Additionally, the devices could also set the foundation for a new class of electronics that would be used as non-permanent electric tattoos, says lead study author Dae-Hyeong Kim. The expert and his team published the findings in the August 12 issue of the top journal Science.

Investigators from the University of Illinois in Urbana-Champaign, the Northwestern University, Tufts University, the Institute of High Performance Computing in Singapore, and the Dalian University of Technology, in China, were also a part of the study team.

“Our goal was to develop an electronic technology that could integrate with the skin in a way that is mechanically and physiologically invisible to the user,” corresponding author John Rogers adds.

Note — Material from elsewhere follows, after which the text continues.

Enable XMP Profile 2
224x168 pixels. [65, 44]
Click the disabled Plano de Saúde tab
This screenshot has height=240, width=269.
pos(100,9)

“We found a solution that involves devices we designed to achieve physical properties that match to the epidermis itself. It's a technology that blurs the distinction between electronics and biology,” says the expert, who is an UIUC Materials Science and Engineering Department professor.

The EES-based designs are less than 50 microns thick, which means that they are much thinner than a human hair. The electronic components are built on the same polyester back that people may recognize from standard stick-on tattoos.

“The mechanics behind the design for our serpentine-shaped electronics makes the device as soft as the human skin,” Northwestern University engineer and lead project researcher Yonggang Huang says.

“The design enables brittle, inorganic semiconductors to achieve extremely vast stretchability and flexibility. Plus, the serpentine design is very useful for self adhesion to any surface without using glues,” he concludes.

The new study was funded by the US National Science Foundation (NSF), the United States Air Force, the Department of Energy and the Beckman Institute.